• _TASK REQUIREMENTS_
Give back the data in full, with every line exact.
BEGIN
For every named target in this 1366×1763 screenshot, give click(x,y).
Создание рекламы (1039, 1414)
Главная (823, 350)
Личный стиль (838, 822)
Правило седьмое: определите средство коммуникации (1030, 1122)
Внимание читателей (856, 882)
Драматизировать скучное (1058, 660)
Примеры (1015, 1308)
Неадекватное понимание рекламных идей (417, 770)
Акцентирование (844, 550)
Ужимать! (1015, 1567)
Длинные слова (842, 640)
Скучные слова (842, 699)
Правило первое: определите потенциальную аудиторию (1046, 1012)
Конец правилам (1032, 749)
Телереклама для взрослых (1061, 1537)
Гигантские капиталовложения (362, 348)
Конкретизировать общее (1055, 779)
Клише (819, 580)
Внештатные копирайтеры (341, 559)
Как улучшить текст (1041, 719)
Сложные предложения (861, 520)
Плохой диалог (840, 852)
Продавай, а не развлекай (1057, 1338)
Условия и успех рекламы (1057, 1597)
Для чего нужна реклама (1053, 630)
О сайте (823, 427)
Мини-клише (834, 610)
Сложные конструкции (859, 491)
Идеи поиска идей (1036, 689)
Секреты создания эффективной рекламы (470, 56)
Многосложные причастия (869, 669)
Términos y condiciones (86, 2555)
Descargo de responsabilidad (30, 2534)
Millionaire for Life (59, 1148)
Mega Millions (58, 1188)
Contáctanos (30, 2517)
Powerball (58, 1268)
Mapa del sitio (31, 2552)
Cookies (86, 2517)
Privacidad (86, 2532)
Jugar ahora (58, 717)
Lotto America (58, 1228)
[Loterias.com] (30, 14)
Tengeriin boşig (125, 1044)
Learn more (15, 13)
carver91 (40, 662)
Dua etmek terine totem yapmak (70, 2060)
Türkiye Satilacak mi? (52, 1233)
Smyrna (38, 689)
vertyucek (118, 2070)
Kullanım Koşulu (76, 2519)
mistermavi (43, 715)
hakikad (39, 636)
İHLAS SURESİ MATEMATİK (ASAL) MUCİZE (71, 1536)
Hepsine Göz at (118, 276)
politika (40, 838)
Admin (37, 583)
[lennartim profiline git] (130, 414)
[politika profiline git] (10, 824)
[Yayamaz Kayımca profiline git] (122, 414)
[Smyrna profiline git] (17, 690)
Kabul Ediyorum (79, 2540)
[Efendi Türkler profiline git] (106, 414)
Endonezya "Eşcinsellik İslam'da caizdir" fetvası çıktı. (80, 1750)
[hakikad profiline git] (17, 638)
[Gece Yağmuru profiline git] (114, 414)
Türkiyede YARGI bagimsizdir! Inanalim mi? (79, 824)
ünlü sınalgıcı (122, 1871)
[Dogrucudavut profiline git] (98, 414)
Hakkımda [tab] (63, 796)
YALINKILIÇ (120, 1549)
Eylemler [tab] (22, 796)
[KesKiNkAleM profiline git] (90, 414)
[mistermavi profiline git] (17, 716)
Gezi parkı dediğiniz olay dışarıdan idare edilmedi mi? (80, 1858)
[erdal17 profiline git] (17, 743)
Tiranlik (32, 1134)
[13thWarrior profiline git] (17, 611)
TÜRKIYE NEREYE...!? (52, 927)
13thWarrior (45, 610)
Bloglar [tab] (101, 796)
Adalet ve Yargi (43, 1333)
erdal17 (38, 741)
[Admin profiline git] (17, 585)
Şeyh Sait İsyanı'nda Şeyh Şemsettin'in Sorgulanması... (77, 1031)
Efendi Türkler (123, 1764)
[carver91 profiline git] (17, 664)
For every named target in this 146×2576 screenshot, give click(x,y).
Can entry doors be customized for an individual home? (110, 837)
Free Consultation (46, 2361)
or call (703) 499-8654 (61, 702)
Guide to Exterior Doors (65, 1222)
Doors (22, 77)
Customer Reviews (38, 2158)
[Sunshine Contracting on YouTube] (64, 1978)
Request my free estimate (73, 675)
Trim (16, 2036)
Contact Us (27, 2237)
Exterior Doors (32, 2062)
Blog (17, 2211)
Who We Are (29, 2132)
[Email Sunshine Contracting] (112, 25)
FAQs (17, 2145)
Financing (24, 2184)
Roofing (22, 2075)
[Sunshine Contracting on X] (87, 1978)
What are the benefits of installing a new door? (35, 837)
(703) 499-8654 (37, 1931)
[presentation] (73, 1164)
END
• _ANSWER FOR THIS EXERCISE_
For every named target in this 1366×1763 screenshot, give click(x,y).
Создание рекламы (1039, 1414)
Главная (823, 350)
Личный стиль (838, 822)
Правило седьмое: определите средство коммуникации (1030, 1122)
Внимание читателей (856, 882)
Драматизировать скучное (1058, 660)
Примеры (1015, 1308)
Неадекватное понимание рекламных идей (417, 770)
Акцентирование (844, 550)
Ужимать! (1015, 1567)
Длинные слова (842, 640)
Скучные слова (842, 699)
Правило первое: определите потенциальную аудиторию (1046, 1012)
Конец правилам (1032, 749)
Телереклама для взрослых (1061, 1537)
Гигантские капиталовложения (362, 348)
Конкретизировать общее (1055, 779)
Клише (819, 580)
Внештатные копирайтеры (341, 559)
Как улучшить текст (1041, 719)
Сложные предложения (861, 520)
Плохой диалог (840, 852)
Продавай, а не развлекай (1057, 1338)
Условия и успех рекламы (1057, 1597)
Для чего нужна реклама (1053, 630)
О сайте (823, 427)
Мини-клише (834, 610)
Сложные конструкции (859, 491)
Идеи поиска идей (1036, 689)
Секреты создания эффективной рекламы (470, 56)
Многосложные причастия (869, 669)
Términos y condiciones (86, 2555)
Descargo de responsabilidad (30, 2534)
Millionaire for Life (59, 1148)
Mega Millions (58, 1188)
Contáctanos (30, 2517)
Powerball (58, 1268)
Mapa del sitio (31, 2552)
Cookies (86, 2517)
Privacidad (86, 2532)
Jugar ahora (58, 717)
Lotto America (58, 1228)
[Loterias.com] (30, 14)
Tengeriin boşig (125, 1044)
Learn more (15, 13)
carver91 (40, 662)
Dua etmek terine totem yapmak (70, 2060)
Türkiye Satilacak mi? (52, 1233)
Smyrna (38, 689)
vertyucek (118, 2070)
Kullanım Koşulu (76, 2519)
mistermavi (43, 715)
hakikad (39, 636)
İHLAS SURESİ MATEMATİK (ASAL) MUCİZE (71, 1536)
Hepsine Göz at (118, 276)
politika (40, 838)
Admin (37, 583)
[lennartim profiline git] (130, 414)
[politika profiline git] (10, 824)
[Yayamaz Kayımca profiline git] (122, 414)
[Smyrna profiline git] (17, 690)
Kabul Ediyorum (79, 2540)
[Efendi Türkler profiline git] (106, 414)
Endonezya "Eşcinsellik İslam'da caizdir" fetvası çıktı. (80, 1750)
[hakikad profiline git] (17, 638)
[Gece Yağmuru profiline git] (114, 414)
Türkiyede YARGI bagimsizdir! Inanalim mi? (79, 824)
ünlü sınalgıcı (122, 1871)
[Dogrucudavut profiline git] (98, 414)
Hakkımda [tab] (63, 796)
YALINKILIÇ (120, 1549)
Eylemler [tab] (22, 796)
[KesKiNkAleM profiline git] (90, 414)
[mistermavi profiline git] (17, 716)
Gezi parkı dediğiniz olay dışarıdan idare edilmedi mi? (80, 1858)
[erdal17 profiline git] (17, 743)
Tiranlik (32, 1134)
[13thWarrior profiline git] (17, 611)
TÜRKIYE NEREYE...!? (52, 927)
13thWarrior (45, 610)
Bloglar [tab] (101, 796)
Adalet ve Yargi (43, 1333)
erdal17 (38, 741)
[Admin profiline git] (17, 585)
Şeyh Sait İsyanı'nda Şeyh Şemsettin'in Sorgulanması... (77, 1031)
Efendi Türkler (123, 1764)
[carver91 profiline git] (17, 664)
For every named target in this 146×2576 screenshot, give click(x,y).
Can entry doors be customized for an individual home? (110, 837)
Free Consultation (46, 2361)
or call (703) 499-8654 (61, 702)
Guide to Exterior Doors (65, 1222)
Doors (22, 77)
Customer Reviews (38, 2158)
[Sunshine Contracting on YouTube] (64, 1978)
Request my free estimate (73, 675)
Trim (16, 2036)
Contact Us (27, 2237)
Exterior Doors (32, 2062)
Blog (17, 2211)
Who We Are (29, 2132)
[Email Sunshine Contracting] (112, 25)
FAQs (17, 2145)
Financing (24, 2184)
Roofing (22, 2075)
[Sunshine Contracting on X] (87, 1978)
What are the benefits of installing a new door? (35, 837)
(703) 499-8654 (37, 1931)
[presentation] (73, 1164)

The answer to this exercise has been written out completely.